━━━ Data listing ━━━
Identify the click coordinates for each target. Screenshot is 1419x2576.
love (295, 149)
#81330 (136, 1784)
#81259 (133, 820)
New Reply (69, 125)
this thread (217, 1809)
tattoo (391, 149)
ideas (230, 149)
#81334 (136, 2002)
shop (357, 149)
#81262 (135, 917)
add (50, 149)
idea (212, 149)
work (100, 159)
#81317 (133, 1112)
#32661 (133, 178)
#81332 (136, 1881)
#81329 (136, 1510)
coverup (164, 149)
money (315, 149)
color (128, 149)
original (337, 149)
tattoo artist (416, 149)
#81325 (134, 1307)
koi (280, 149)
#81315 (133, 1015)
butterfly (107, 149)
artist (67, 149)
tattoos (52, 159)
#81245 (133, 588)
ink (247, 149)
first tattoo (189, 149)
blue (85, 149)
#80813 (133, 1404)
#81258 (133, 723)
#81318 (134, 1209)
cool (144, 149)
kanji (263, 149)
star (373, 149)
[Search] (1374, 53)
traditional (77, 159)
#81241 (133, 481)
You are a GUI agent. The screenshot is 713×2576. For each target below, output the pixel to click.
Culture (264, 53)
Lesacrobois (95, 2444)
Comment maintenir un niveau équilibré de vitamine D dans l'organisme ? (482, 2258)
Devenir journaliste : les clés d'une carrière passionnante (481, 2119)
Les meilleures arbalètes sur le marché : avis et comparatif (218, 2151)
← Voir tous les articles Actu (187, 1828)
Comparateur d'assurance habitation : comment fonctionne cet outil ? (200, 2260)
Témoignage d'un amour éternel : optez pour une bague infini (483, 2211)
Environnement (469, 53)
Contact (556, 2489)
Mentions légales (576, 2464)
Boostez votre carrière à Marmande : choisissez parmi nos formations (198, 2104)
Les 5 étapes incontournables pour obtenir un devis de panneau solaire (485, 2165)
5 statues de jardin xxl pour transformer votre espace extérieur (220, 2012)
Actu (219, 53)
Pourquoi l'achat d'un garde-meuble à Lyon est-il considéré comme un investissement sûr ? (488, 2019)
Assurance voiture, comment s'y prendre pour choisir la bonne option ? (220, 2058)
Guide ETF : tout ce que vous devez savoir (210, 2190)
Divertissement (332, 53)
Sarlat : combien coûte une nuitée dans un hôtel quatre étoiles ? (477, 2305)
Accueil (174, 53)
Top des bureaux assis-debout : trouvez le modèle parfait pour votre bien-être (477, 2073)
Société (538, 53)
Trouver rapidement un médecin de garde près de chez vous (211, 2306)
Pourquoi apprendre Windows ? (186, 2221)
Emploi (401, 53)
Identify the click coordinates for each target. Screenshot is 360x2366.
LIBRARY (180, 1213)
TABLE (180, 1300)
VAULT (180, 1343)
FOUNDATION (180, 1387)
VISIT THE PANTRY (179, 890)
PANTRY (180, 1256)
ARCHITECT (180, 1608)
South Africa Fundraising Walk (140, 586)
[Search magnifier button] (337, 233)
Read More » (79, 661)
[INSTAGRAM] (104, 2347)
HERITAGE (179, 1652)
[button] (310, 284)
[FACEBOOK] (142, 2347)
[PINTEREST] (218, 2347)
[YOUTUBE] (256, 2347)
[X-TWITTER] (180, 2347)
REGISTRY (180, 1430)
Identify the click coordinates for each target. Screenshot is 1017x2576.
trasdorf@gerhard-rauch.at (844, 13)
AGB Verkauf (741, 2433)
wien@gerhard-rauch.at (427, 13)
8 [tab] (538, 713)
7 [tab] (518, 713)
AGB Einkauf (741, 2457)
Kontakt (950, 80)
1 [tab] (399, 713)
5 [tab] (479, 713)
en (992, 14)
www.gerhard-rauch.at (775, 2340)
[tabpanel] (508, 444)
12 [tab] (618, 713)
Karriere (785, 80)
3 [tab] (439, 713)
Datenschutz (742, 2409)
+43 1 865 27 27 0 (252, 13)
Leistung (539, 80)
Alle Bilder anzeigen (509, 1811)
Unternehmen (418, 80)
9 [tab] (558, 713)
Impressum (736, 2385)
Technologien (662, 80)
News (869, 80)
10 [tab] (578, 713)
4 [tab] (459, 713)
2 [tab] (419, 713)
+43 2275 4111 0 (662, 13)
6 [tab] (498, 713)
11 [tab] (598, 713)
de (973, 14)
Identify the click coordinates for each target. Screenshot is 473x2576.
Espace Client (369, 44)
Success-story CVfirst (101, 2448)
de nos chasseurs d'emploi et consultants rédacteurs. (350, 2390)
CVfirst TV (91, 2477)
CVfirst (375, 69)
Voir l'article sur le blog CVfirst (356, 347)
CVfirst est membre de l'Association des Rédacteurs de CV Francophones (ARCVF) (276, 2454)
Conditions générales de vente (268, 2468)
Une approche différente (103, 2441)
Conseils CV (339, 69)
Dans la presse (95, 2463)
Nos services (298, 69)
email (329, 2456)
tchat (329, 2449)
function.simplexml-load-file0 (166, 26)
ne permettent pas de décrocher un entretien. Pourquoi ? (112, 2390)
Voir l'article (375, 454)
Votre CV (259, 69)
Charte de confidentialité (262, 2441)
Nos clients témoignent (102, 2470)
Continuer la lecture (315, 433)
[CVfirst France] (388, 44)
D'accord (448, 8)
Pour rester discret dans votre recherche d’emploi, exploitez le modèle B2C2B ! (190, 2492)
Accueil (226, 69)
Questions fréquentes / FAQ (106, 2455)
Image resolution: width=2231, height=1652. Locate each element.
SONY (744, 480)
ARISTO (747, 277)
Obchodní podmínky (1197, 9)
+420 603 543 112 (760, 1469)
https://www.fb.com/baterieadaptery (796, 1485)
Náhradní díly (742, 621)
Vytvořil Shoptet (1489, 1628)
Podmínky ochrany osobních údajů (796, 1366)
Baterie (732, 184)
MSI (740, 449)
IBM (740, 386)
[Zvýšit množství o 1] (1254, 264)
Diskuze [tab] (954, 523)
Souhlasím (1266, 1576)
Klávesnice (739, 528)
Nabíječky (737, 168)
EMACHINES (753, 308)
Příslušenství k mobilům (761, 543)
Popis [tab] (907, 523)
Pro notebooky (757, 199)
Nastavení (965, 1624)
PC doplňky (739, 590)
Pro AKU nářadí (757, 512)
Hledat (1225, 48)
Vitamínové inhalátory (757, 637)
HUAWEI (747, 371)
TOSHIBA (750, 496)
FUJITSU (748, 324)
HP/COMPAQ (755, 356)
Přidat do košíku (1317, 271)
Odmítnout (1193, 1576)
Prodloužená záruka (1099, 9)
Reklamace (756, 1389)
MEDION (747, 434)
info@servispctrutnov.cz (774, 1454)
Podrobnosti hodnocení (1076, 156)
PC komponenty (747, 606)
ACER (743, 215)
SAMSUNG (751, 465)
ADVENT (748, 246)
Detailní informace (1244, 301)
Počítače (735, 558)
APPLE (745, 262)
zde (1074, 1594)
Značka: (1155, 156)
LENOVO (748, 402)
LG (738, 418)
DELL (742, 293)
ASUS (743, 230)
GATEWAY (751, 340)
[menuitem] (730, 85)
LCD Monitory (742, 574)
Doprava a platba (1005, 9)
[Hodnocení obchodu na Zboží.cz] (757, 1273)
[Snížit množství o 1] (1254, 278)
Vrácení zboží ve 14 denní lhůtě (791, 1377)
━━━
## What the exercise asks
Give back exactly the lines from the beginning of the records through the line containing "Emploi (401, 53)", and only those.

## Problem solution
Identify the click coordinates for each target. Screenshot is 1419x2576.
love (295, 149)
#81330 (136, 1784)
#81259 (133, 820)
New Reply (69, 125)
this thread (217, 1809)
tattoo (391, 149)
ideas (230, 149)
#81334 (136, 2002)
shop (357, 149)
#81262 (135, 917)
add (50, 149)
idea (212, 149)
work (100, 159)
#81317 (133, 1112)
#32661 (133, 178)
#81332 (136, 1881)
#81329 (136, 1510)
coverup (164, 149)
money (315, 149)
color (128, 149)
original (337, 149)
tattoo artist (416, 149)
#81325 (134, 1307)
koi (280, 149)
#81315 (133, 1015)
butterfly (107, 149)
artist (67, 149)
tattoos (52, 159)
#81245 (133, 588)
ink (247, 149)
first tattoo (189, 149)
blue (85, 149)
#80813 (133, 1404)
#81258 (133, 723)
#81318 (134, 1209)
cool (144, 149)
kanji (263, 149)
star (373, 149)
[Search] (1374, 53)
traditional (77, 159)
#81241 (133, 481)
You are a GUI agent. The screenshot is 713×2576. For each target below, output the pixel to click.
Culture (264, 53)
Lesacrobois (95, 2444)
Comment maintenir un niveau équilibré de vitamine D dans l'organisme ? (482, 2258)
Devenir journaliste : les clés d'une carrière passionnante (481, 2119)
Les meilleures arbalètes sur le marché : avis et comparatif (218, 2151)
← Voir tous les articles Actu (187, 1828)
Comparateur d'assurance habitation : comment fonctionne cet outil ? (200, 2260)
Témoignage d'un amour éternel : optez pour une bague infini (483, 2211)
Environnement (469, 53)
Contact (556, 2489)
Mentions légales (576, 2464)
Boostez votre carrière à Marmande : choisissez parmi nos formations (198, 2104)
Les 5 étapes incontournables pour obtenir un devis de panneau solaire (485, 2165)
5 statues de jardin xxl pour transformer votre espace extérieur (220, 2012)
Actu (219, 53)
Pourquoi l'achat d'un garde-meuble à Lyon est-il considéré comme un investissement sûr ? (488, 2019)
Assurance voiture, comment s'y prendre pour choisir la bonne option ? (220, 2058)
Guide ETF : tout ce que vous devez savoir (210, 2190)
Divertissement (332, 53)
Sarlat : combien coûte une nuitée dans un hôtel quatre étoiles ? (477, 2305)
Accueil (174, 53)
Top des bureaux assis-debout : trouvez le modèle parfait pour votre bien-être (477, 2073)
Société (538, 53)
Trouver rapidement un médecin de garde près de chez vous (211, 2306)
Pourquoi apprendre Windows ? (186, 2221)
Emploi (401, 53)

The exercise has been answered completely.